● Extract provided:
━━━━━━━━━━━━━━━━

Exploring the Evolution of Vision: A Study on Humans and Insects

Exploring the Evolution of Vision: A Study on Humans and Insects

The University of California, Irvine conducted a study that delved into the production of the critical light-absorbing molecule of the retina, 11-cis-retinal, also known as the “visual chromophore.” The research revealed not only similarities but also intriguing differences between humans and insects in this process. This molecule is essential for vision, and mutations in the RPE65 enzyme, responsible for its synthesis, can lead to retinal diseases such as Leber congenital amaurosis.

Traditionally, humans have been thought to require two specific enzymes to produce 11-cis-retinal from compounds like beta-carotene, found in foods such as carrots and pumpkins. On the other hand, insects can achieve this conversion with just one enzyme called NinaB. The researchers used X-ray crystallography to study NinaB in insects, which functions similarly to the RPE65 protein in humans. To their surprise, they discovered that while these enzymes share an evolutionary origin and a similar three-dimensional architecture, the process by which they produce 11-cis-retinal is distinct.

━━━━━━━━━━━━━━━━

● Tasks to perform:
(1) Print the stretch of the article on vision in humans and insects from "The University of" through "Leber congenital amaurosis.".
(2) Answer these questions from the article on vision in humans and insects:
(a) Which university carried out the study?
(b) What is the name of the single enzyme insects use to produce 11-cis-retinal?
(c) What method did the researchers use to study that insect enzyme?
(3) Write the next part of the article on vision in humans and insects, picking up after its final sentence.

● Stored records:
━━━━━━━━━━━━━━━━

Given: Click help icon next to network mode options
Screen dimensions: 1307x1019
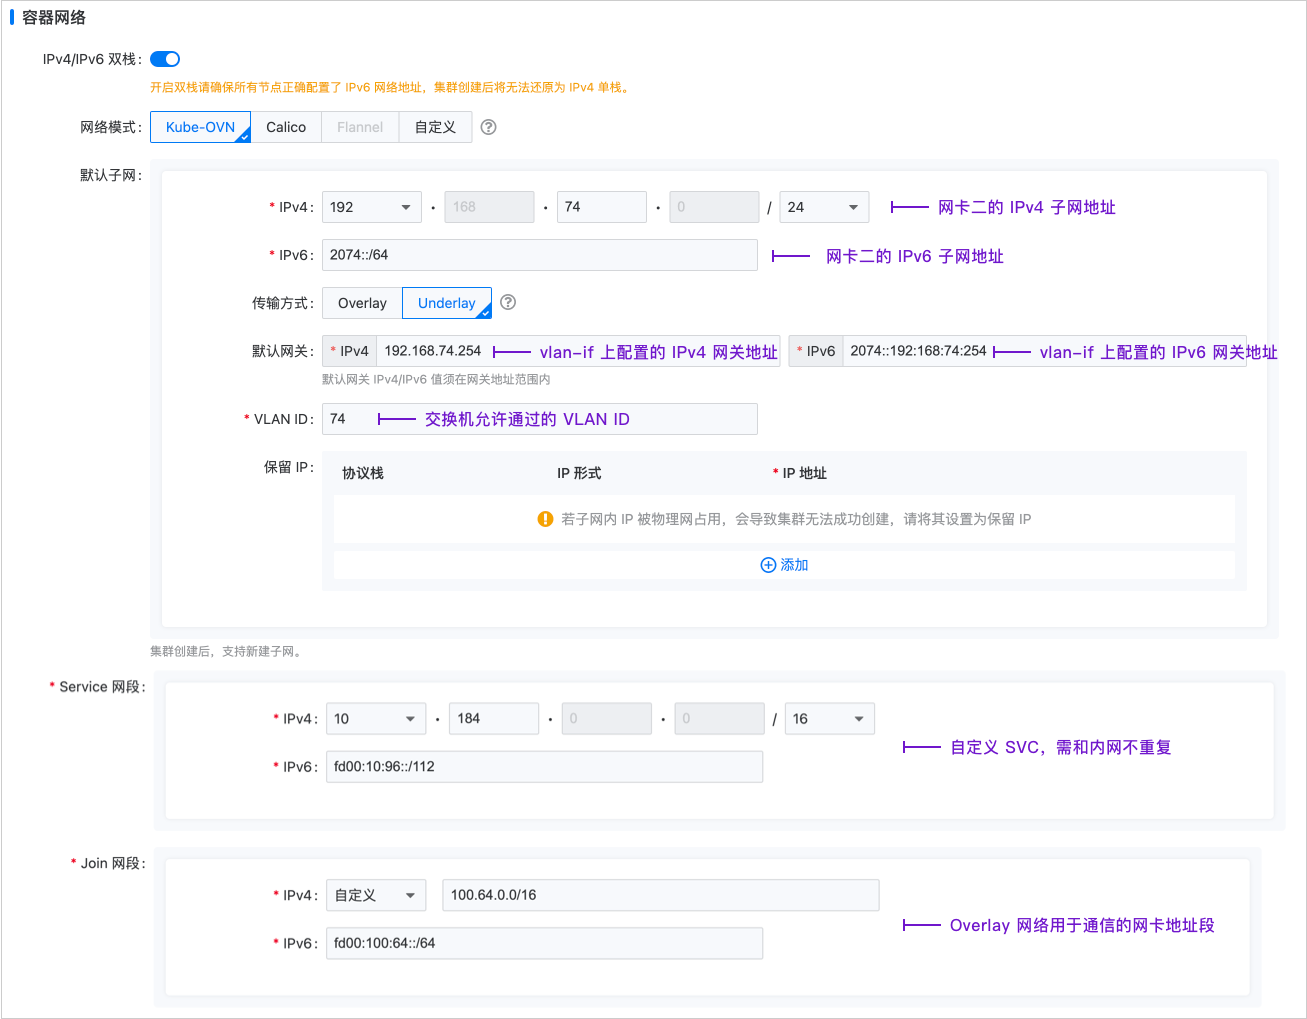Looking at the screenshot, I should pos(488,127).
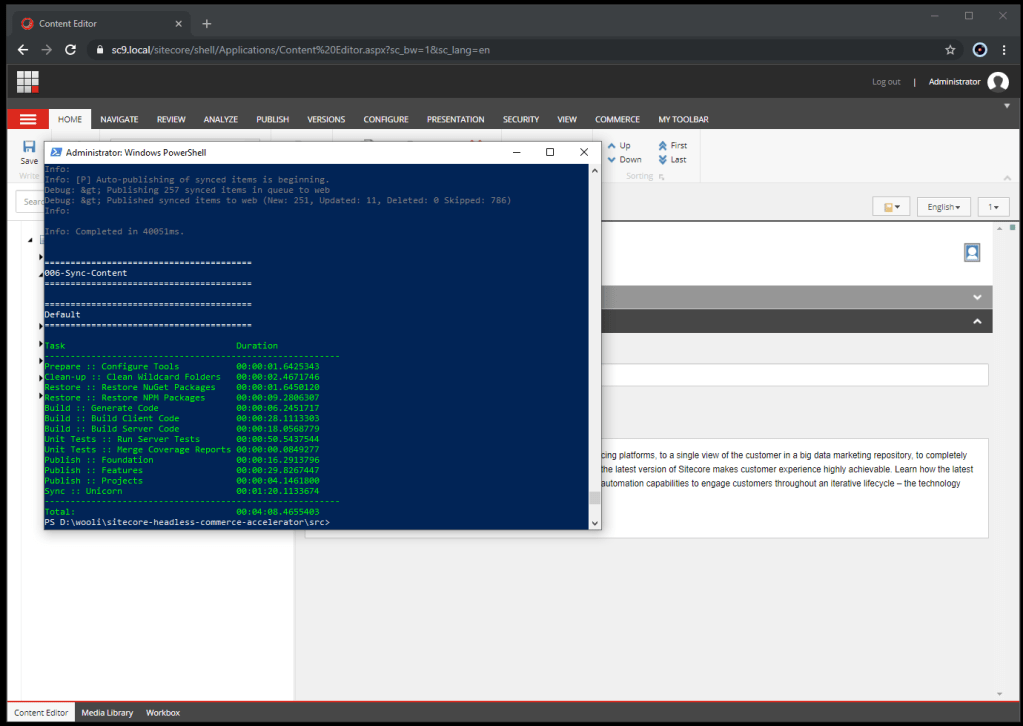Move item Up in Sorting group

pyautogui.click(x=618, y=146)
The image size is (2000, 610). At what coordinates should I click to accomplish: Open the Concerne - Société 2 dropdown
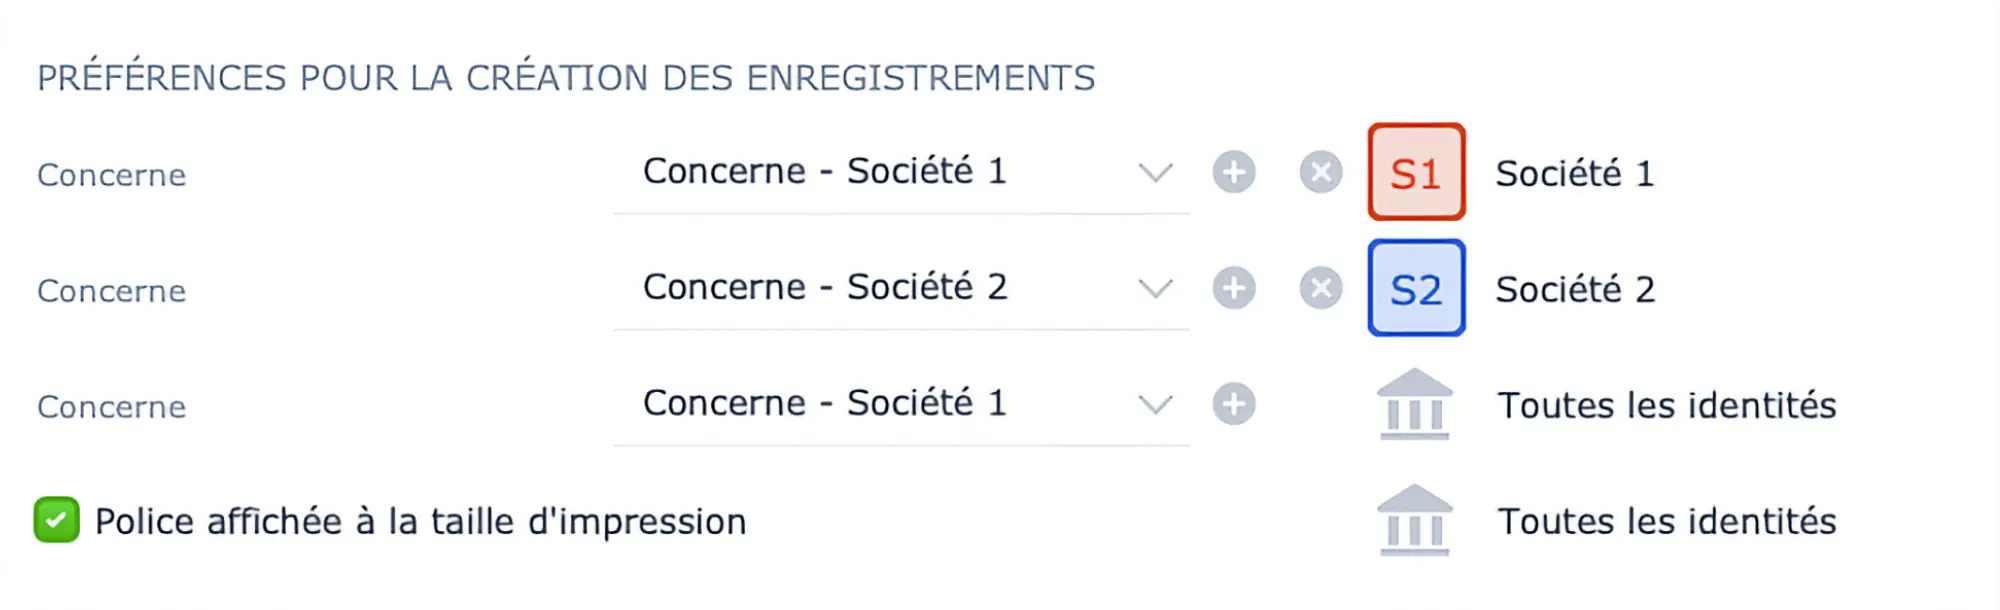(900, 288)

━━━━━━━━━━━━━━━━

● Responses for each task:
(1)
The University of California, Irvine conducted a study that delved into the production of the critical light-absorbing molecule of the retina, 11-cis-retinal, also known as the “visual chromophore.” The research revealed not only similarities but also intriguing differences between humans and insects in this process. This molecule is essential for vision, and mutations in the RPE65 enzyme, responsible for its synthesis, can lead to retinal diseases such as Leber congenital amaurosis.

(2)
(a) The University of California, Irvine
(b) NinaB
(c) X-ray crystallography

(3)
NinaB plays a critical role in the synthesis of 11-cis-retinal in insects. The study aimed to understand how NinaB can perform both essential steps in a single reaction, unlike the two-step process required by humans. By investigating the structural similarities and differences between NinaB and RPE65, the researchers gained valuable insights into the catalytic machinery necessary for the production of retinal visual pigments. This knowledge is crucial for addressing mutations in the RPE65 enzyme that result in visual impairments.

Lead author Yasmeen Solano, a graduate student involved in the study, highlighted that while structurally similar, NinaB and RPE65 operate in distinct locations during the production of 11-cis-retinal. The team’s research on NinaB also provided a deeper understanding of the structure of RPE65, particularly in a previously unresolved portion. This breakthrough discovery sheds light on the functional relationships between these enzymes and offers new avenues for addressing genetic mutations that cause vision-related disorders.

The study involved a multidisciplinary team, including researchers, graduate students, and undergraduate students from the field of biological sciences. Their collaborative efforts led to groundbreaking insights into the evolution of vision in humans and insects. The research not only challenges conventional assumptions but also paves the way for future studies on the synthesis of critical molecules for vision.